从Haskell的列表中删除重复项而没有elem [英] Removing duplicates from a list in Haskell without elem
问题描述
我正在尝试定义一个函数,该函数将从列表中删除重复项.到目前为止,我有一个可行的实现方案:
I'm trying to define a function which will remove duplicates from a list. So far I have a working implementation:
rmdups :: Eq a => [a] -> [a]
rmdups [] = []
rmdups (x:xs) | x `elem` xs = rmdups xs
| otherwise = x : rmdups xs
但是,我想在不使用elem
的情况下对其进行重做.最好的方法是什么?
However I'd like to rework this without using elem
. What would be the best method for this?
我想使用自己的功能而不是nub
或nubBy
.
I'd like to do this using my own function and not nub
or nubBy
.
推荐答案
我认为没有elem
(或者您自己重新实现),您将无法做到.
I don't think you'll be able to do it without elem
(or your own re-implementation of it).
但是,您的实现存在语义问题.复制元素时,您将保持 last 的位置.就我个人而言,我希望它保留第一个重复项,其余的保留下来.

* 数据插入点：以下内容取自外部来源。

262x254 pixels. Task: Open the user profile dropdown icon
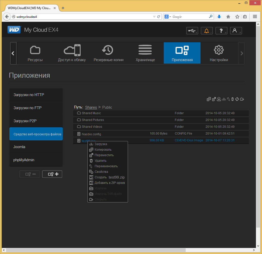pyautogui.click(x=236, y=31)
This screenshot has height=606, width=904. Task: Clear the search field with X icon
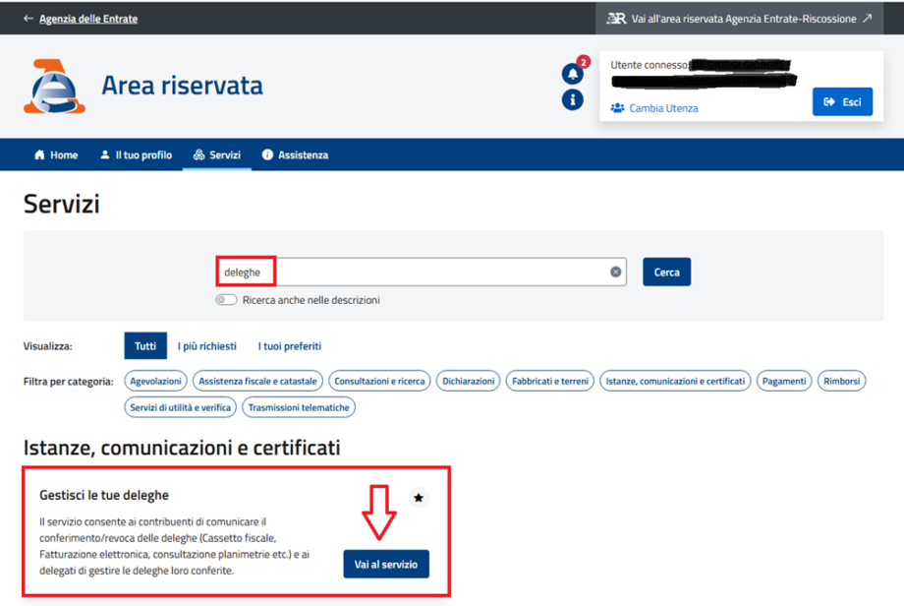(616, 273)
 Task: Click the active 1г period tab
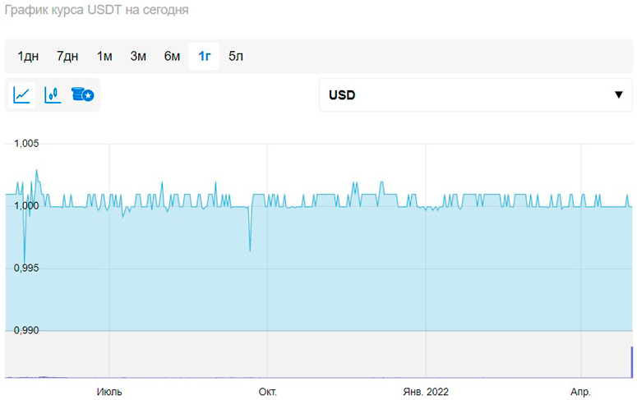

However, there is a semantic issue with your implementation. When elements are duplicated you're keeping the last one. Personally, I'd expect it to keep the first duplicate item and drop the rest.
*Main> rmdups "abacd"
"bacd"
解决方案是将可见"元素作为状态变量通过.
The solution is to thread the 'seen' elements through as a state variable.
removeDuplicates :: Eq a => [a] -> [a]
removeDuplicates = rdHelper []
where rdHelper seen [] = seen
rdHelper seen (x:xs)
| x `elem` seen = rdHelper seen xs
| otherwise = rdHelper (seen ++ [x]) xs
这几乎是在标准库中实现nub
的方式(请阅读源代码非严格,而上面的removeDuplicates
是严格(返回之前会消耗掉整个列表).
This is more-or-less how nub
is implemented in the standard library (read the source here). The small difference in nub
's implementation ensures that it is non-strict, while removeDuplicates
above is strict (it consumes the entire list before returning).
如果您不担心严格性,那么在这里进行原始递归实际上是过大的选择. removeDuplicates
可以与foldl
一起在一行中实现:
Primitive recursion is actually overkill here, if you're not worried about strictness. removeDuplicates
can be implemented in one line with foldl
:
removeDuplicates2 = foldl (\seen x -> if x `elem` seen
then seen
else seen ++ [x]) []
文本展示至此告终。